Listed Building – Grade I
- Official name: Church of St Martin by Looe
- Designated: 19 March 1951
- Reference no.: 1282854

= St Martin's Church, St Martin-by-Looe =

St Martin's Church is a parish church in the hamlet of St Martin, Looe, Cornwall, in the Church of England Diocese of Truro.

==History and description==
The church dates from the 13th, 14th and 15th centuries. It was restored in 1882 and also in 1907 at a cost of £400 when the eastern portion of the church floor was lowered, the walls underpinned and the pillars were straightened. A heating system was installed and the lancet window was opened up. It was re-opened for worship by the Venerable Archdeacon Henry Du Boulay. Until 1845 it was the parish church of East Looe; an early vicar was Sir William de Bodrygan (1280), one of the family of lords who granted that town its early privileges.
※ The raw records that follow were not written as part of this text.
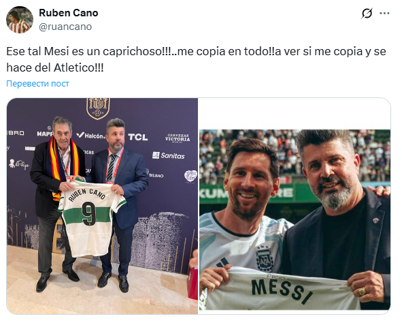Click the Sanitas logo on backdrop
402x323 pixels.
(169, 155)
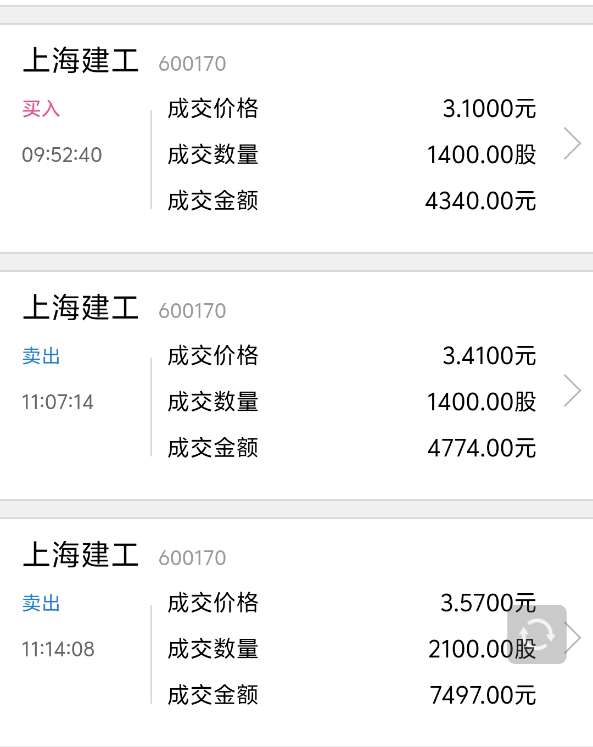This screenshot has width=593, height=747.
Task: Click the 11:14:08 timestamp
Action: tap(58, 649)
The south aisle was once reserved to the townspeople, close to the pews where sat the mayor and corporation. the parclose screen (1612) was due to the Langdons of Keverell whose squire used the squint to watch the preacher.

There is a Norman doorway and a Norman font and wagon roofs of the 15th century. There is a fine collection of modern carved woodwork, including the choir stalls, the benches in the nave and a memorial to an officer who served in India. Other features of interest are the tomb of Philip Maiowe in the chancel, a monument to Walter Langdon (died 1676) and his wife in one of the aisles and a memorial tablet to Jonathan Toup, a notable Greek scholar, who was rector of this parish and also vicar of St Merryn. Toup was buried under the communion table of the church. A small marble tablet was erected to his memory on the south wall of the church by his niece Phillis Blake. The tablet states that the excellence of Toup's scholarship was "known to the learned throughout Europe." The inscription on a round brass plate beneath the tablet records that the cost was defrayed by the delegates of the Oxford University Press.

==Organ==
A new organ costing £260 by Henry Speechley was opened on 2 May 1878 by J. Nicholson of St Bartholomew's Church, London. A specification of the organ can be found on the National Pipe Organ Register.

==Bells==
The tower currently has six bells cast in 1882 by John Taylor & Co.

==Parish status==
Until 1845 the ecclesiastical parish included East Looe where there was a chapel of St Mary. The church is dedicated to St Keyne and St Martin and in historical records is sometimes called Keyne the Greater. The advowson belonged to the lords of Pendrim.